20402 routing entries
Daniel Karrenberg
Daniel.Karrenberg at ripe.net
Sat Apr 16 12:41:11 UTC 1994
Peter & Yakov,
the only carrot/stick combination that is going to work
is to charge for announcements - period.
Make a charging scheme that punishes
many small announcements
out-of provider block announcements
Convince the big transit providers to implement it and it
will percolate downwards. This has some problems too but
is the only carrot/stick combination that will work better
than just convincing people to be good citizens.
Daniel
Speaking for myself only
> "Peter S. Ford" <peter at goshawk.lanl.gov> writes:
>
>
> Marty,
>
> >a bit less than 28,000 currently configured "Internet" network
> >numbres believe they have permanently gained their class B's and
> >C's. Or at least the ones in the US believe that.
> >
> >a bit less than all assigned network numbers total believe that
> >they have gained their class B's and C's and will never give up
> >and renumber
> >
> >You have provided no incentive (carrot) for individual companies
> >to do the right thing.
>
> Let us try to answer your question with another question:
>
> Do you want a routable large scale global Internet ?
>
> It is hard to imagine supporting a truly huge Internet without relying
> on hierarchical routing (CIDR is simply a realization of
> hierarchical routing).
>
> And if you do plan to rely on hierarchical routing, then you need to
> understand how to deal with the issue of containing address entropy
> (due to switching among providers) without renumbering. It seems naive
> and perhaps irresponsible to think about flat routing (based on network
> numbers). It should be a goal to make this renumbering simple.
>
> We'd like to suggest that folks with alternative proposals to CIDR
> should put their alternative proposals on a table and explain, among
> other things, how their proposals would be deployed and used and how
> these proposals would be better than CIDR. Hitting the right time
> frame turns out to count!
>
>
> When people got network numbers in the past they were getting addresses
> for the research Internet. It is important to understand that the
> research Internet was a great thing, but we are now working on the
> global public Internet and we desperately needed new routing and addressing
>
> systems. We should establish that we are in a transition from the
> research Internet to the global public Internet and we subsequently
> can not just use uncoordinated IP addresses and still have a workable
> system. This is not dissimilar to what happened when local phone
> exchanges started to get interconnected during the advent of long
> distance telephone services. There needs to be a globally coordinated
> address space to make this work. Reasoning by analogy with the phone syste
> m
> is a powerful argument. People change phone numbers all the time, they
> don't absolutely revolt because the phone system is so valuable.
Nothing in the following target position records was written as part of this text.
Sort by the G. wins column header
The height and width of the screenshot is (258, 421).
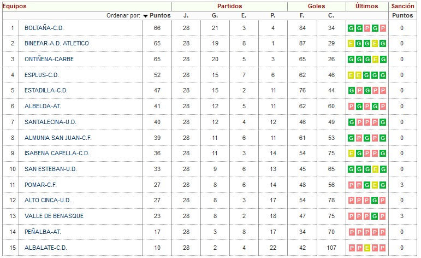[x=215, y=16]
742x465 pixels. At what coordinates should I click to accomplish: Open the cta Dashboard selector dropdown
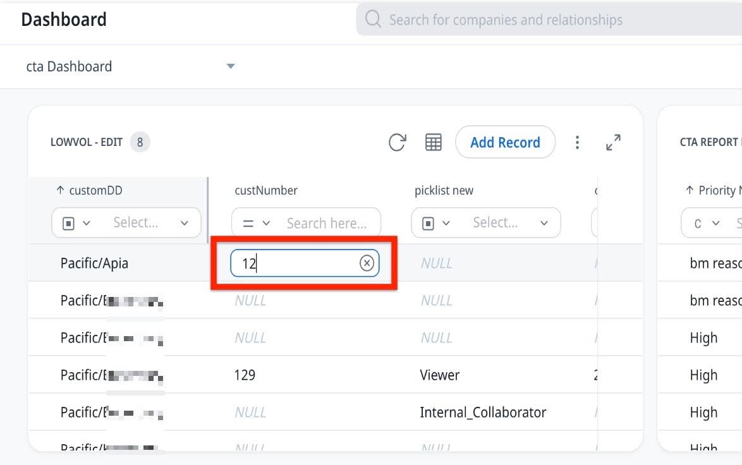[231, 66]
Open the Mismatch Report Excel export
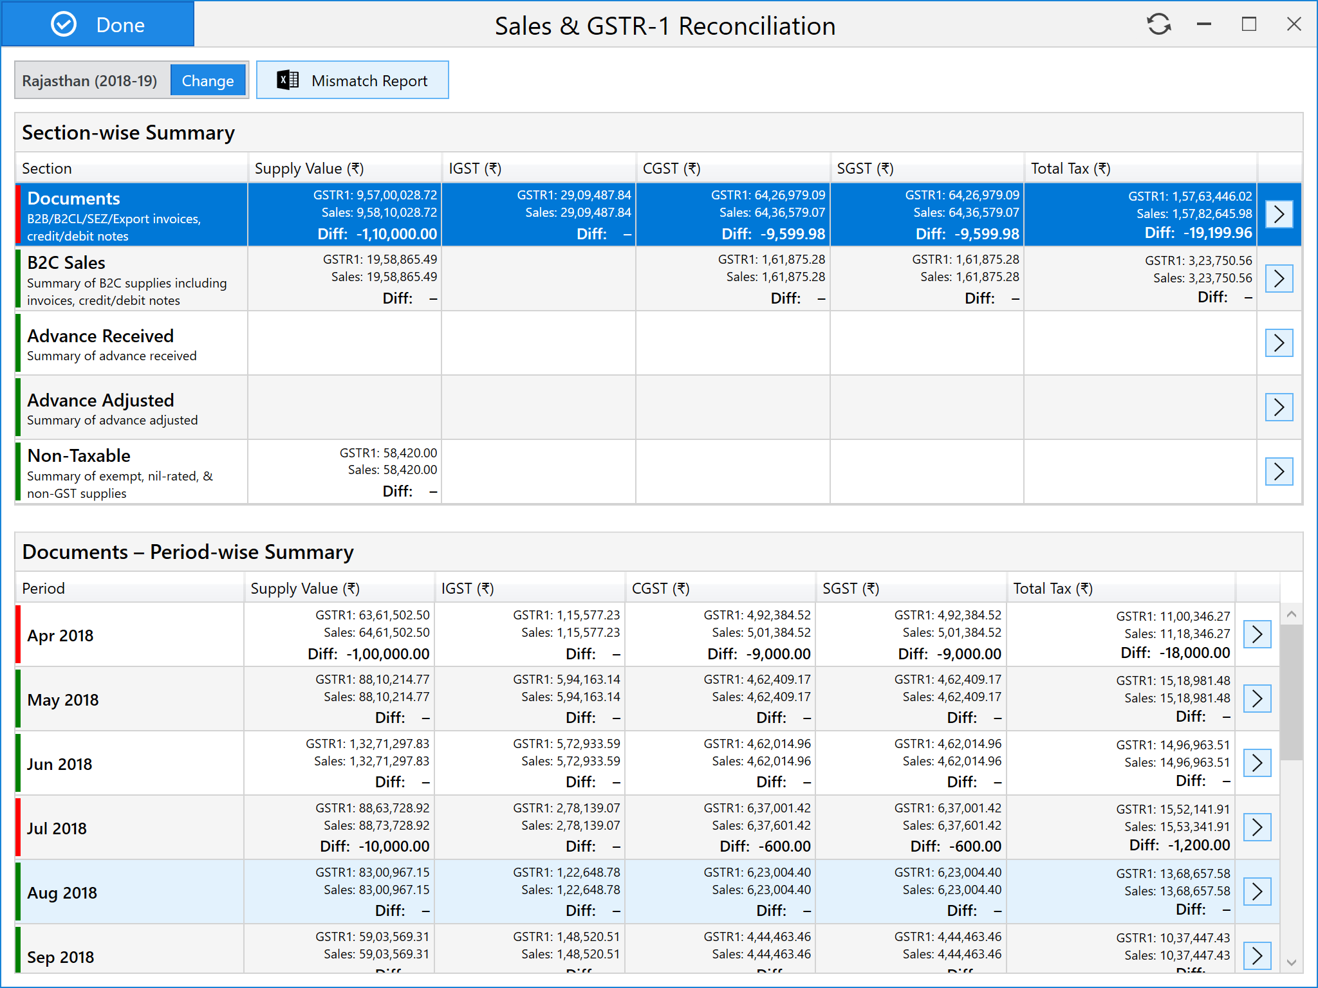This screenshot has width=1318, height=988. pos(352,80)
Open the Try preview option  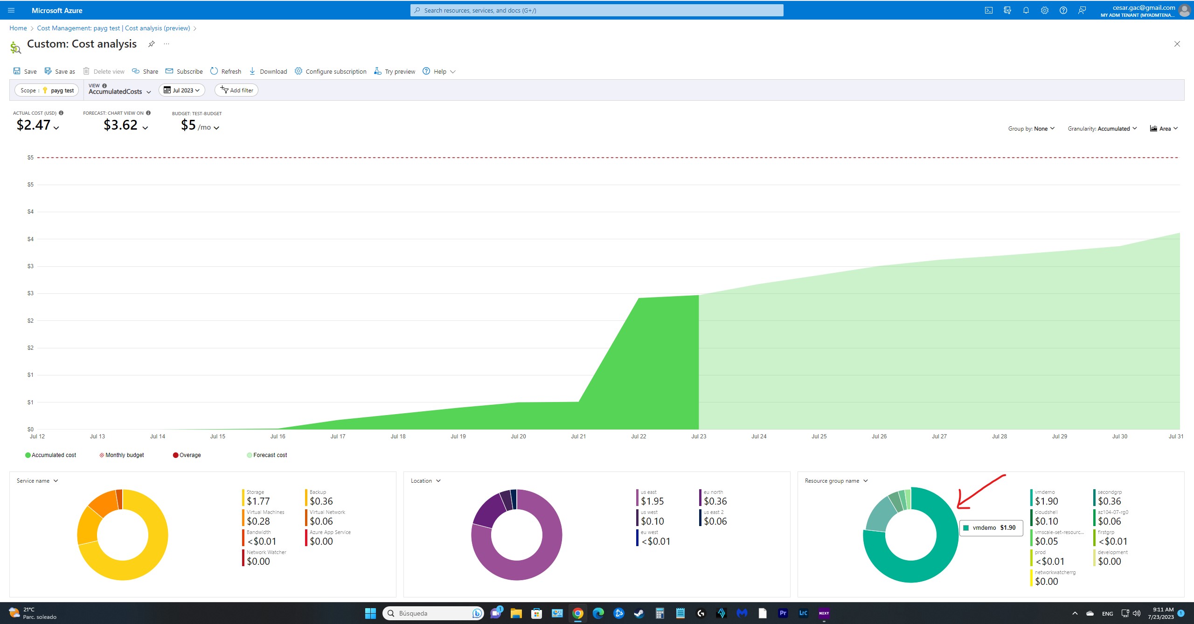[395, 71]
> Some elect to get 700 numbers, but they *PAY* for this service.
>
> We suggest the following subjects be carefully considered:
>
> The old addresses of the research Internet need to be reorganized
> into the global public Internet addressing plan which is based
> on CIDR.
>
> Those addresses not currently globally routed will not be
> routed. These new customers of the Internet should get
> their addresses from their immediate providers.
> (This could be softened if there is a commitment by the
> customer to enter into the transition ASAP). This also
> would cover the case of provider switching under CIDR.
>
> Those addresses that are currently routed will *eventually*
> be migrated to CIDR allocations. This may take some time,
> on the order of years (2-5). We could look for the
> simple cases first (small/tiny sites).
>
> It is not fair to get people to renumber when they attach to
> the Internet when they see that people already attached
> are just sitting pretty. We need to be consistent in the
> application of standards and rules.
>
> Marty has brought up the subject of a carrot:
>
> The carrot is getting global Internet routing.
>
> The stick is not getting global Internet routing.
>
> It is a dull and boring argument, but it is the core of the debate.
> There is extreme value in what we are trying to build with the global publi
> c
> Internet, and we need to impress on the customer base that we need
> their help to make it possible to achieve our goals.
>
> We are not saying this is going to be easy, but it is rare that something
> worth having comes for free.
>
> Peter & Yakov
>
> P.S. The number of uncoordinated IP addresses is higher than 30K.